People with quadriplegia cannot move their body and limbs freely, making them unable to interact normally with their environment. This article aims to improve the life quality of quadriplegia patients through a development of a system to help them interact with their surroundings. A novel algorithm to classify human gestures is proposed in this article. The algorithm is developed as the core of an assistive technology system in the form of a human interface device, which utilizes electromyograph as its sensor. The system utilizes a wearable electromyograph with a custom software as the signal capturing and processing tool. The electrodes of the electromyograph are placed on certain positions on the face, corresponding to the locations of the major muscles that govern certain facial gestures.
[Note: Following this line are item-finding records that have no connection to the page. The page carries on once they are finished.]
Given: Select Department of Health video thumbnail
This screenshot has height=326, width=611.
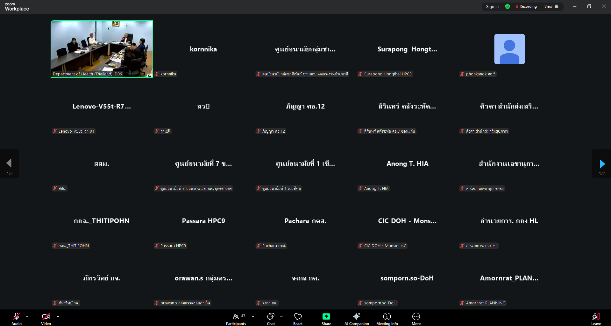Looking at the screenshot, I should [x=102, y=49].
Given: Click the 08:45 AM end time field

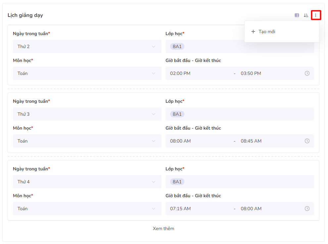Looking at the screenshot, I should 251,141.
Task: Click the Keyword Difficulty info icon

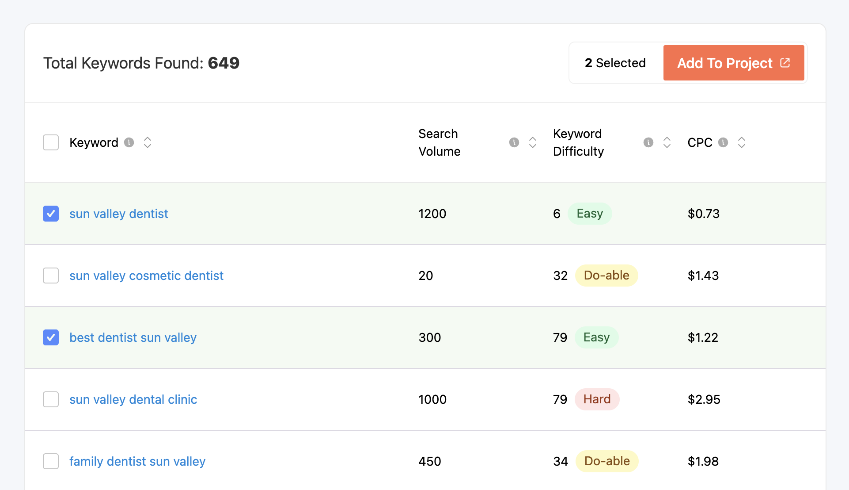Action: tap(648, 142)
The signals are then processed using a novel algorithm that employs hidden Markov model and improved particle swarm optimization to classify the gesture. Based on the gestures, a custom command can be assigned for different conditions. The accuracy of the system is 96.25% for five gestures classification.

Highlights

  • Spinal cord injury (SCI)[1] is inflicted upon between 250,000 and 500,000 people around the world annually, from which 54.1% have suffered cervical injuries.[2]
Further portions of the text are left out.